The necessary financing of the pension fund operated by plaintiff is derived from member contributions and from general taxes levied upon all taxable property in the City of Chicago. Prior to October 1, 1975, the pertinent statute required that the city council should levy a tax for the pension fund which would equal a specified amount. Effective October 1, 1975, the legislature amended this provision to provide for a variable levy geared to the total amount of member contributions to the pension fund during various years. Since the statute as thus amended is at the heart of the controversy before us, it is well to note its precise terms, as follows (Ill. Rev. Stat. 1975, ch. 108%, par. 17 — 128):
“* * ° the Board of Education shall demand and direct, and the City Council shall levy a tax annually at a rate on the dollar of the value, as equalized or assessed by the Department of Local Government Affairs, of all taxable property in the City, which, when extended, will produce the following sums: for the fiscal and school year 1976 an amount equal to .85 times the total amount of member contributions during the fiscal and school year 1974; for the fiscal and school year 1977 an amount equal to .90 times the total amount of member contributions during the fiscal and school year 1975; for the fiscal and school year 1978 an amount equal to .95 times the total amount of member contributions during the fiscal and school year 1976; and for the fiscal and school year 1979 and each year thereafter, an amount equal to the amount of member contributions during the fiscal and school year 2 years prior to the year for which the annual applicable tax is levied.”
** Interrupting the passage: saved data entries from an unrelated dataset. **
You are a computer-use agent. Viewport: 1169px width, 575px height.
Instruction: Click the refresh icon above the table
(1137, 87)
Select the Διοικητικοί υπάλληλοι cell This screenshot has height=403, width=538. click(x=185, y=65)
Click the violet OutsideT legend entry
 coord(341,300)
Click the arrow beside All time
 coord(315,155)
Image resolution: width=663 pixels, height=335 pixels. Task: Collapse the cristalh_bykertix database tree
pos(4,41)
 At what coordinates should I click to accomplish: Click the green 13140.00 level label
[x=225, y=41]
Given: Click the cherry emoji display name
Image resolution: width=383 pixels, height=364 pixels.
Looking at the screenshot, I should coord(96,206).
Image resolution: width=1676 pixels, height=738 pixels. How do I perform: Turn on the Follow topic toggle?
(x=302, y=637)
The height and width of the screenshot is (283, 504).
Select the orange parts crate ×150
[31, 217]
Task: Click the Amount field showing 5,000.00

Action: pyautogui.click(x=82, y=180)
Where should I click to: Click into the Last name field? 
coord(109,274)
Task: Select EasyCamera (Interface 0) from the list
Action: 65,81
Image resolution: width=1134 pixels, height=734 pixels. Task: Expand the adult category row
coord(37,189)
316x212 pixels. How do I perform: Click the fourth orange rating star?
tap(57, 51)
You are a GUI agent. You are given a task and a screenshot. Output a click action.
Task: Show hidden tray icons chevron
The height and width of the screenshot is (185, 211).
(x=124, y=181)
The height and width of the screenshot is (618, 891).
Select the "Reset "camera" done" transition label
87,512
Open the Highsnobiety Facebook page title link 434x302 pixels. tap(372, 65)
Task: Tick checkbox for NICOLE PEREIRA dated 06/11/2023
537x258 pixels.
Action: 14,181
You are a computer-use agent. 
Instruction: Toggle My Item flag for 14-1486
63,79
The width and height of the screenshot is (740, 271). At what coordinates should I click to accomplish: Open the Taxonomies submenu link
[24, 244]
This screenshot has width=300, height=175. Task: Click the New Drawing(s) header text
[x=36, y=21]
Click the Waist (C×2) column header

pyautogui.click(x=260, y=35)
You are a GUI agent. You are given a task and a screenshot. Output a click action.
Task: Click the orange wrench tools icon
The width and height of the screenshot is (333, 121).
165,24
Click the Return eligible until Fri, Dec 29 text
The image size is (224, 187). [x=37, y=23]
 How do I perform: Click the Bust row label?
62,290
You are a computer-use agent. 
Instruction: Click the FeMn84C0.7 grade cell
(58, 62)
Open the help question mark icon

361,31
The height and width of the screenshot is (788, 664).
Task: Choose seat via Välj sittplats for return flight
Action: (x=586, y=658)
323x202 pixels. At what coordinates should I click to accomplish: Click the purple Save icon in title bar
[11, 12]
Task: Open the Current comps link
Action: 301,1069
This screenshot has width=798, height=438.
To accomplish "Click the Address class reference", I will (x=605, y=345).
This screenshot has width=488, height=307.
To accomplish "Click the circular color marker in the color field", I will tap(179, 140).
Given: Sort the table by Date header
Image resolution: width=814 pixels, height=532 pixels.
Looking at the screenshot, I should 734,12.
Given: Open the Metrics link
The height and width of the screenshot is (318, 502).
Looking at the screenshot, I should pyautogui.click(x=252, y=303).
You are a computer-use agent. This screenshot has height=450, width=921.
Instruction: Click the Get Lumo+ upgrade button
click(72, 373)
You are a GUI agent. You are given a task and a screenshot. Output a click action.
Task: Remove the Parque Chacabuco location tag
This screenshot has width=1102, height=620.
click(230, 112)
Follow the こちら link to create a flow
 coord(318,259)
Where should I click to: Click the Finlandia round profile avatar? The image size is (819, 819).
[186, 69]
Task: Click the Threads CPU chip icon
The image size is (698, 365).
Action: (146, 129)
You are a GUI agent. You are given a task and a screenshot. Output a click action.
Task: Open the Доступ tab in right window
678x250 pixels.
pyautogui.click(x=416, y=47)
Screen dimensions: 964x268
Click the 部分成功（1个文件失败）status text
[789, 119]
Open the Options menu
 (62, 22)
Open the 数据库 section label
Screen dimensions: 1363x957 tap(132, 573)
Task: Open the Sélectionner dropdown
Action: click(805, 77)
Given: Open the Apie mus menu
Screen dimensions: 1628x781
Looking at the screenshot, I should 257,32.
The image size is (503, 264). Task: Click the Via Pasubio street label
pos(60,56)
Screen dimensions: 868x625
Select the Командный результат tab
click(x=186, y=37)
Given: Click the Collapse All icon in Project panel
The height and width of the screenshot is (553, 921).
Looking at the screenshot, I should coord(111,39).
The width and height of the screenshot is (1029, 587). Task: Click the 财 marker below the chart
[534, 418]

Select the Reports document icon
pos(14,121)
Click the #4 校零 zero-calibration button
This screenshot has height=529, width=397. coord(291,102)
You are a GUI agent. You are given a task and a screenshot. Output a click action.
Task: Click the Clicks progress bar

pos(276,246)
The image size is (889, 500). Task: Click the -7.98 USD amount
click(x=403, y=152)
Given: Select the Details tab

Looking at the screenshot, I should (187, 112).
It is undisputed that, following the effective date of this statute, as part of the 1975 general tax levy, the defendant included a loss and cost of collection factor of 13 percent. The issue before us pertains to the tax levy for 1977. The defendant refused to include the loss and cost of collection factor in the computation of that tax levy.
Defendant first contends that the important aspect of the above statute is its use of the word “extended.” Both of the parties agree that the process of extension is simply a matter of mechanical arithmetic. The computation starts with the dollar value of all taxable property which is multiplied by the tax rate. The result should be, assuming correctness of the rate, a figure equivalent to 90 percent of the pension contributions to the fund by the participants therein for the year in question. The dollar value could be referred to as the multiplicand and the tax rate as the multiplier with the process of multiplication yielding a product precisely as in the case of an arithmetical exercise in a school book.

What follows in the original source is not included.